Bos OJK: Stabilitas Jasa Keuangan Maret 2024 Tetap Terjaga

Sedang Trending 2 minggu yang lalu

Liputan6.com, Jakarta Ketua Dewan Komisioner Otoritas Jasa Keuangan (OJK) Mahendra Siregar, melaporkan stabilitas sektor jasa keuangan nasional Maret 2024 tetap terjaga. Kinerja intermediasi nan kontributif didukung oleh likuiditas nan memadai dan tingkat permodalan nan kuat.

Disisi lain, OJK menilai saat ini kondisi perekonomian dan pasar finansial Global cukup kondusif nan secara umum lebih baik daripada ekspektasi.

"Namun perkembangan geopolitik dunia tetap perlu dicermati, seiring peningkatan ketegangan di Timur Tengah dan Ukraina nan berpotensi membawa akibat kepada kondisi perekonomian global," kata Mahendra dalam Konferensi Pers RDK Bulanan Maret 2024, Selasa (2/4/2024).

Secara dunia misalnya, di Amerika Serikat keahlian ekonomi terlihat solid dan di atas ekspektasi sebelumnya. Namun inflasi tetap condong alias belum berubah dibandingkan sebelumnya.

The Fed pada The Federal Open Market Committee (FOMC) meeting pada Maret 2024 merevisi ke atas pertumbuhan ekonomi Amerika secara cukup signifikan, diiringi kenaikan perkiraan inflasi.

Meski demikian, bank sentral Amerika Serikat tetap mempertahankan rencana penurunan tingkat suku bunganya ialah FFR sebesar 75 bps di tahun 2024 ini. Likuiditas diperkirakan juga bakal lebih baik seiring rencana The Fed mengurangi laju Quantitative tightening (QT).

Normalisasi

Disamping itu, kebijakan akomodatif The Fed juga diikuti oleh bank sentral Eropa dan Bank of England nan juga mengisyaratkan alias menurunkan suku kembang di tahun ini.
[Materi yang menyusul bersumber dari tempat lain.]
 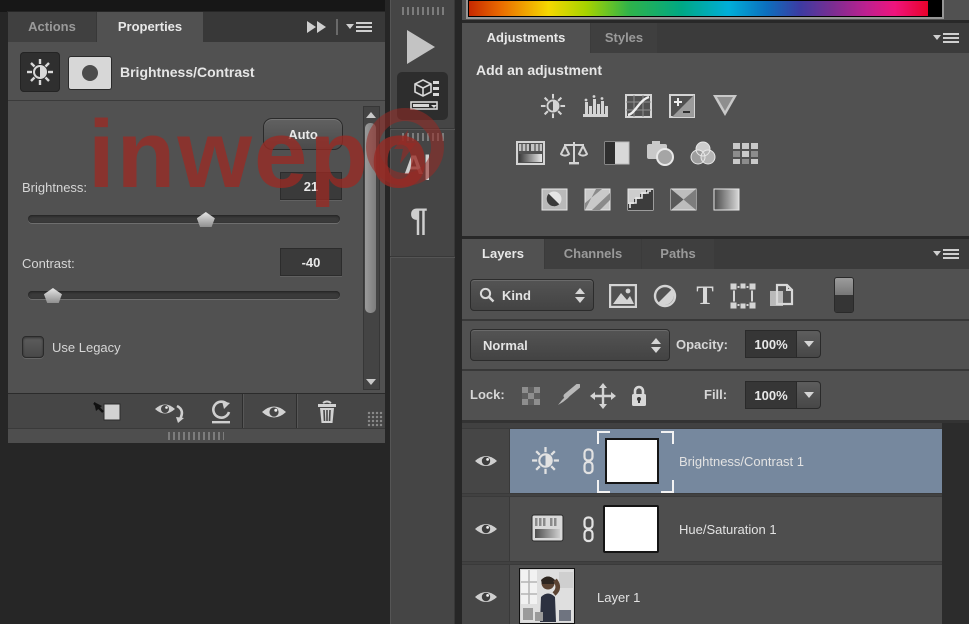 I want to click on adjustment-color-balance-icon, so click(x=574, y=152).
Langkah normalisasi juga dilakukan oleh bank of Japan nan meninggalkan era suku kembang negatif, dengan meningkatkan suku bunganya sebesar 10 pedoman poin nan pertama kali dalam 8 tahun terakhir.

Sementara, di Tiongkok rilis beberapa keahlian ekonomi seperti penjualan ritel, kenaikan impor, dan tingkat inflasi di atas ekspektasi pasar dengan kebijakan fiskal dan moneter tetap akomodatif.

* Follow Official WA Channel Liputan6.com untuk mendapatkan berita-berita terkini dengan mengklik tautan ini.